**WORK TO BE COMPLETED:**
Of the lines in the material below, print only those from the one containing "info@elektromedia.hr (159, 2329)" to the one containing "[Read article: LinkedIn", ends included, exactly as written and without pictures.

══════

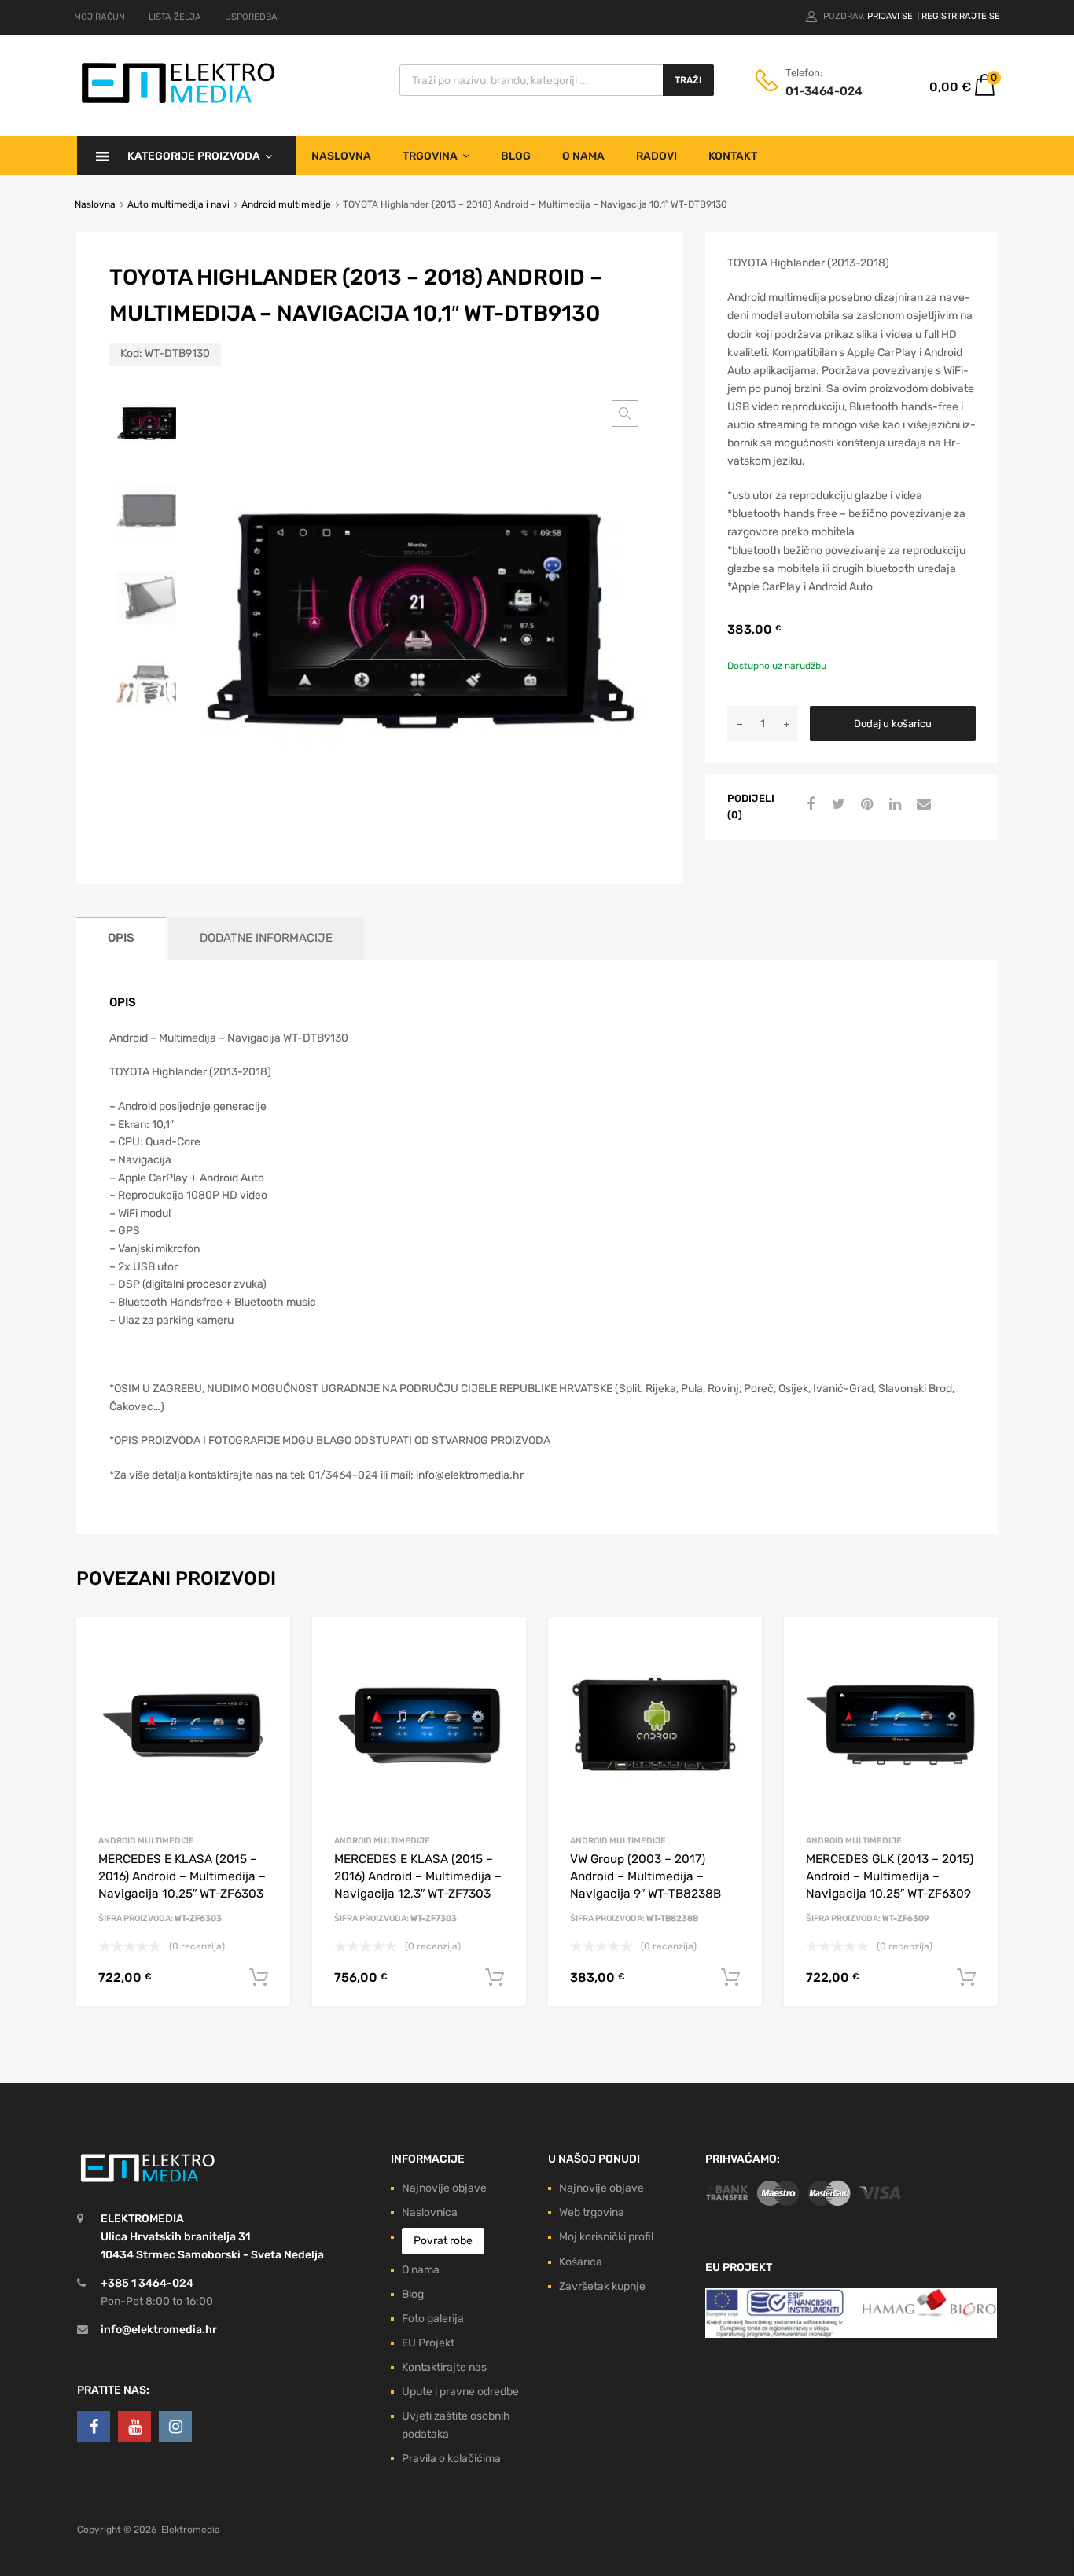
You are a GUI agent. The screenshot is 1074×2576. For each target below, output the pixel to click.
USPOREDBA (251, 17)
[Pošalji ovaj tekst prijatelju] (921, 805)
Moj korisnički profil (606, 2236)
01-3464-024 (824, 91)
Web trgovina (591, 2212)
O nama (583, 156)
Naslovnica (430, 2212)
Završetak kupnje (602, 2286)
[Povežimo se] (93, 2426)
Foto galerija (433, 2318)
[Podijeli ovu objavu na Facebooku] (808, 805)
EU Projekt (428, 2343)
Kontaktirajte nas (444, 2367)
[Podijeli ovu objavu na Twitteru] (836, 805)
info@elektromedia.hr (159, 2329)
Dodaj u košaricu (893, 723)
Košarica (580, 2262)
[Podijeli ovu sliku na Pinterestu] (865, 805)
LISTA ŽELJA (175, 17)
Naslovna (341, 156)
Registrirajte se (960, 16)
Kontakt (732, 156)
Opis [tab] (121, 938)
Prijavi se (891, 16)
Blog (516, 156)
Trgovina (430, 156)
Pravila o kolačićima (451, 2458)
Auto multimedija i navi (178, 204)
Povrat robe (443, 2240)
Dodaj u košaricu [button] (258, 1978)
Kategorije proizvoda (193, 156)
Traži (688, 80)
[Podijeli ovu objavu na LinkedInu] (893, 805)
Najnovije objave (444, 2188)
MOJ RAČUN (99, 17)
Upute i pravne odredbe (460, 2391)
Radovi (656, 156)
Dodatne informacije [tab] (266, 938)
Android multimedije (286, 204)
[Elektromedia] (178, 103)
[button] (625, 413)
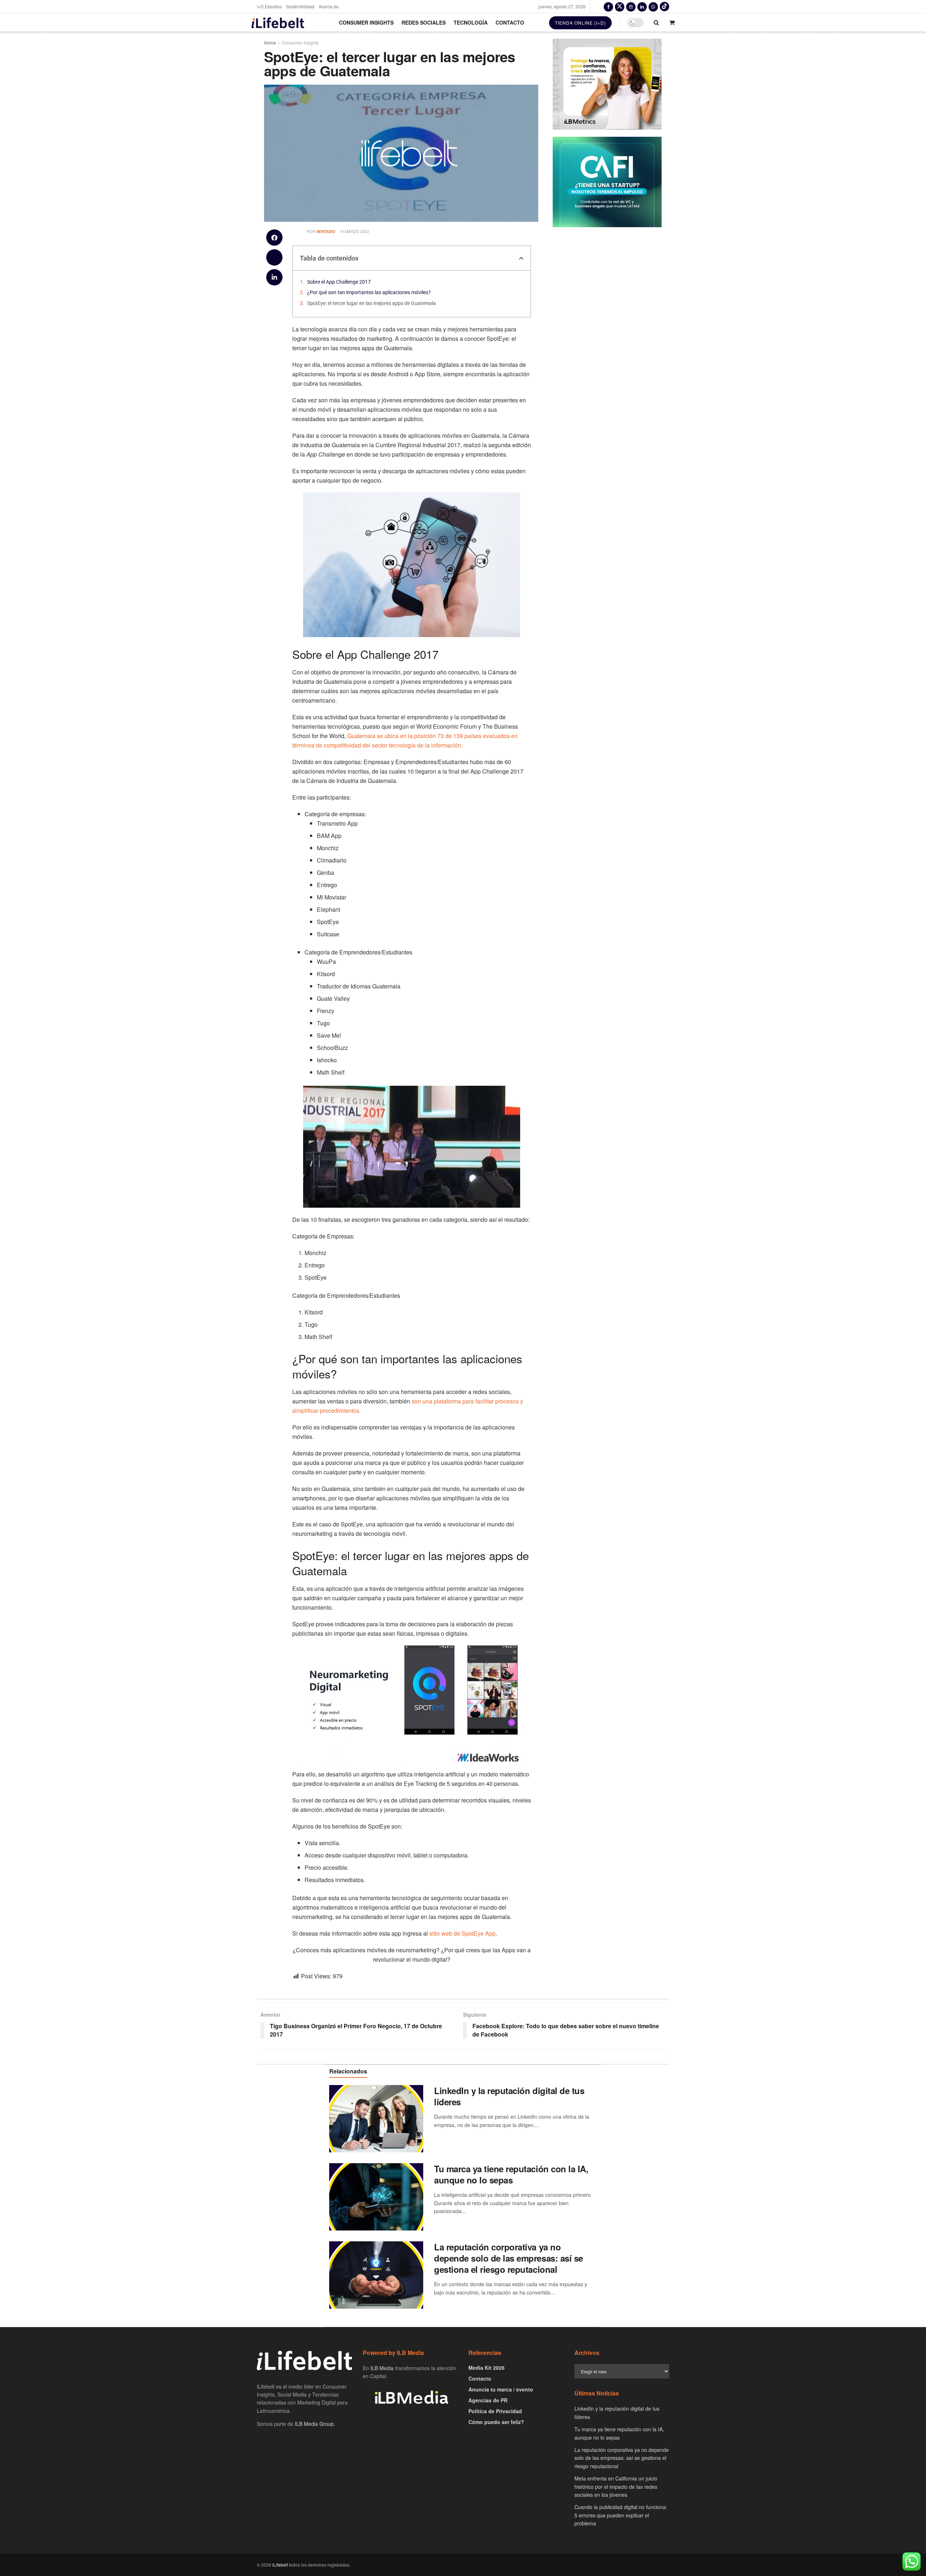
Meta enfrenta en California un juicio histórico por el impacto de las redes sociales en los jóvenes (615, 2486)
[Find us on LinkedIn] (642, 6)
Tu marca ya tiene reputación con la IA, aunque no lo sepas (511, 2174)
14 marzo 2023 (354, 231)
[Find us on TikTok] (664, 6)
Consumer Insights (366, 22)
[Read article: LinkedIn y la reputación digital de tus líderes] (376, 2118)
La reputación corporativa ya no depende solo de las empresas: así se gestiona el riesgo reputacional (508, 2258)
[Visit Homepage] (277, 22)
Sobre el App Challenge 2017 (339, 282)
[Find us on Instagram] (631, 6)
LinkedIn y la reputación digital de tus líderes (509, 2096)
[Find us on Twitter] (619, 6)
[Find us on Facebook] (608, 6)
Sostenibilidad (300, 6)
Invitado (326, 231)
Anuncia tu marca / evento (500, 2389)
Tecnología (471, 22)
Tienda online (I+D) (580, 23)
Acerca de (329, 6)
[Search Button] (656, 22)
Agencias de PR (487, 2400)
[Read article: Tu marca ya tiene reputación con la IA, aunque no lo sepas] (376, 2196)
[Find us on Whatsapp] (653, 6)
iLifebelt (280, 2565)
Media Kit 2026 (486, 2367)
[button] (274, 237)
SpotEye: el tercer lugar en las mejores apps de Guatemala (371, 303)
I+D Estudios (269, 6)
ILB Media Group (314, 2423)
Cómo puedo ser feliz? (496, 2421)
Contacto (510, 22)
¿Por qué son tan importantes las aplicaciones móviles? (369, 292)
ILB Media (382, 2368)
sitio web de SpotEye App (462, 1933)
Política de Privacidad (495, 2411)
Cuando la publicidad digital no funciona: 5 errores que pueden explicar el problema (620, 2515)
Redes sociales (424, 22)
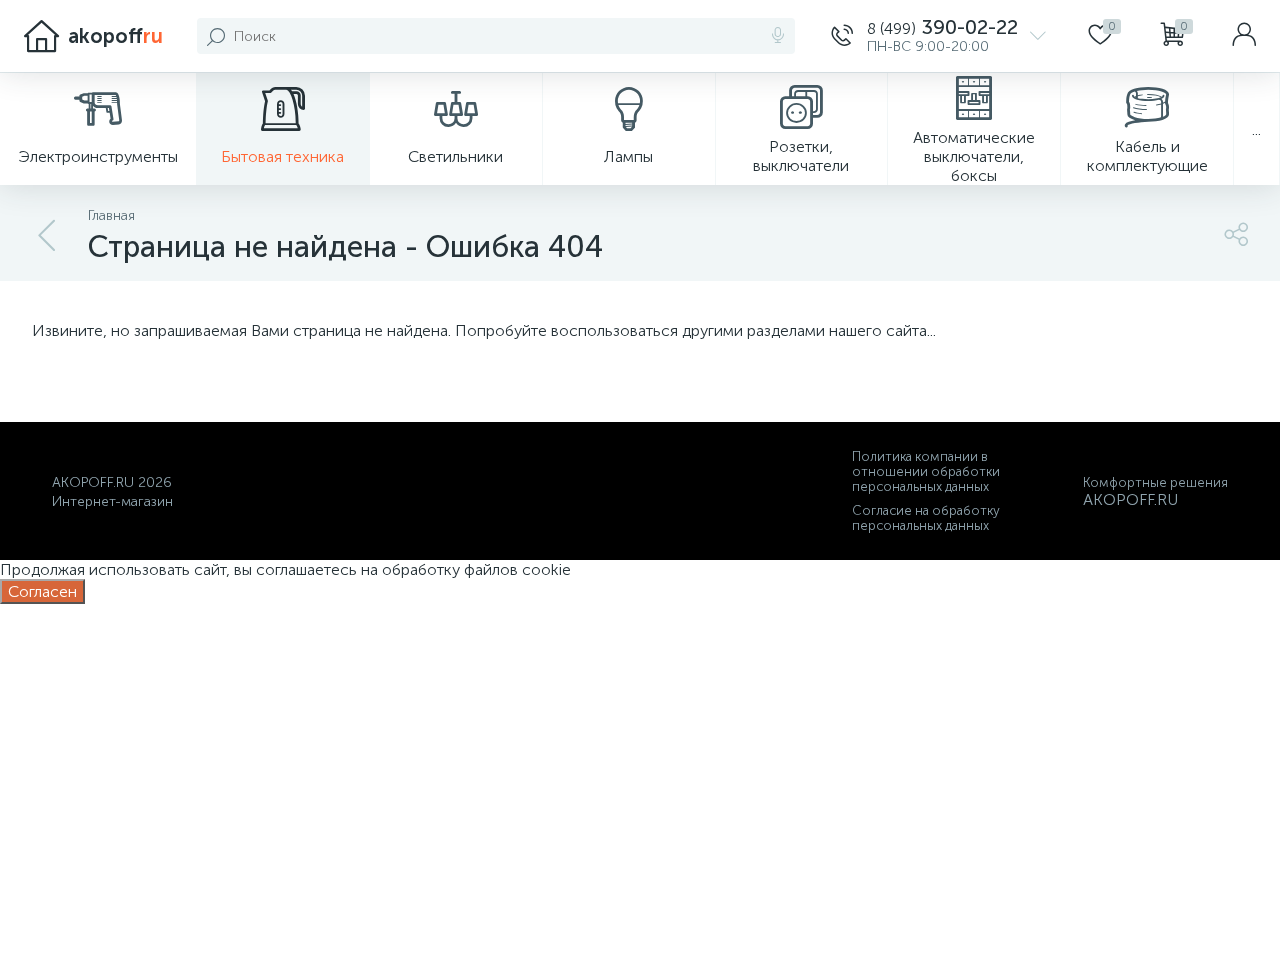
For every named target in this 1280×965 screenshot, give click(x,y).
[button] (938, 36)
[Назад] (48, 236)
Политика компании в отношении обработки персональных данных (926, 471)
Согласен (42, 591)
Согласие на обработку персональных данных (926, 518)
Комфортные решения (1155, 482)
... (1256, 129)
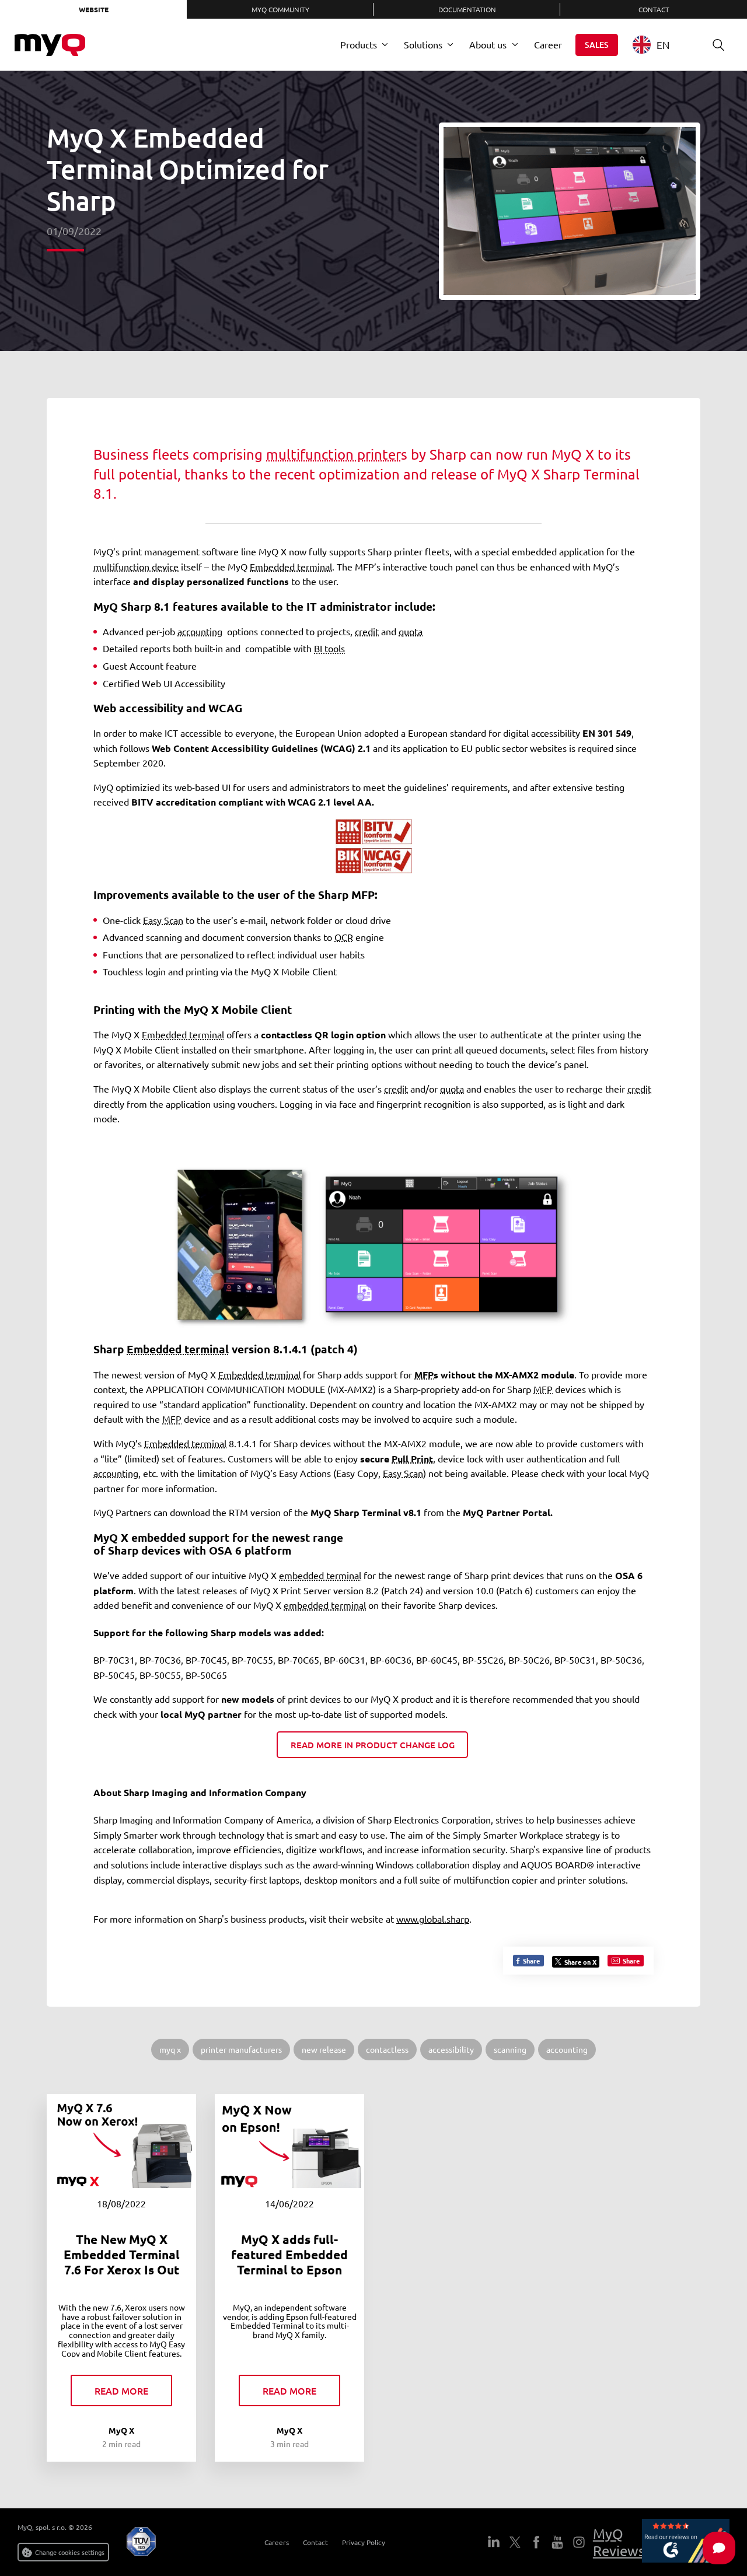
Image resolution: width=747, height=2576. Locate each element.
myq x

══════

**OUTPUT FOR THIS TASK:**
info@elektromedia.hr (159, 2329)
Dodaj u košaricu (893, 723)
Košarica (580, 2262)
[Podijeli ovu sliku na Pinterestu] (865, 805)
LISTA ŽELJA (175, 17)
Naslovna (341, 156)
Registrirajte se (960, 16)
Kontakt (732, 156)
Opis [tab] (121, 938)
Prijavi se (891, 16)
Blog (516, 156)
Trgovina (430, 156)
Pravila o kolačićima (451, 2458)
Auto multimedija i navi (178, 204)
Povrat robe (443, 2240)
Dodaj u košaricu [button] (258, 1978)
Kategorije proizvoda (193, 156)
Traži (688, 80)
[Podijeli ovu objavu na LinkedInu] (893, 805)
Najnovije objave (444, 2188)
MOJ RAČUN (99, 17)
Upute i pravne odredbe (460, 2391)
Radovi (656, 156)
Dodatne informacije [tab] (266, 938)
Android multimedije (286, 204)
[Elektromedia] (178, 103)
[button] (625, 413)
Meta enfrenta en California un juicio histórico por el impacto de las redes sociales en los jóvenes (615, 2486)
[Find us on LinkedIn] (642, 6)
Tu marca ya tiene reputación con la IA, aunque no lo sepas (511, 2174)
14 marzo 2023 (354, 231)
[Find us on TikTok] (664, 6)
Consumer Insights (366, 22)
[Read article: LinkedIn y la reputación digital de tus líderes] (376, 2118)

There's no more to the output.